XeMap: Contextual Referring in Large-Scale Remote Sensing Environments
Li, Yuxi, Si, Lu, Hou, Yujie, Liu, Chengaung, Li, Bin, Fang, Hongjian, Zhang, Jun
Advancements in remote sensing (RS) imagery have provided high-resolution detail and vast coverage, yet existing methods, such as image-level captioning/retrieval and object-level detection/segmentation, often fail to capture mid-scale semantic entities essential for interpreting large-scale scenes. To address this, we propose the conteXtual referring Map (XeMap) task, which focuses on contextual, fine-grained localization of text-referred regions in large-scale RS scenes. Unlike traditional approaches, XeMap enables precise mapping of mid-scale semantic entities that are often overlooked in image-level or object-level methods. To achieve this, we introduce XeMap-Network, a novel architecture designed to handle the complexities of pixel-level cross-modal contextual referring mapping in RS. The network includes a fusion layer that applies self- and cross-attention mechanisms to enhance the interaction between text and image embeddings.
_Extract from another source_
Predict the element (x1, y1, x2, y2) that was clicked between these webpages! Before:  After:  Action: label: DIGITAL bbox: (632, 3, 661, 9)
Furthermore, we propose a Hierarchical Multi-Scale Semantic Alignment (HMSA) module that aligns multiscale visual features with the text semantic vector, enabling precise multimodal matching across large-scale RS imagery. To support XeMap task, we provide a novel, annotated dataset, XeMap-set, specifically tailored for this task, overcoming the lack of XeMap datasets in RS imagery. XeMap-Network is evaluated in a zero-shot setting against state-of-the-art methods, demonstrating superior performance. This highlights its effectiveness in accurately mapping referring regions and providing valuable insights for interpreting large-scale RS environments.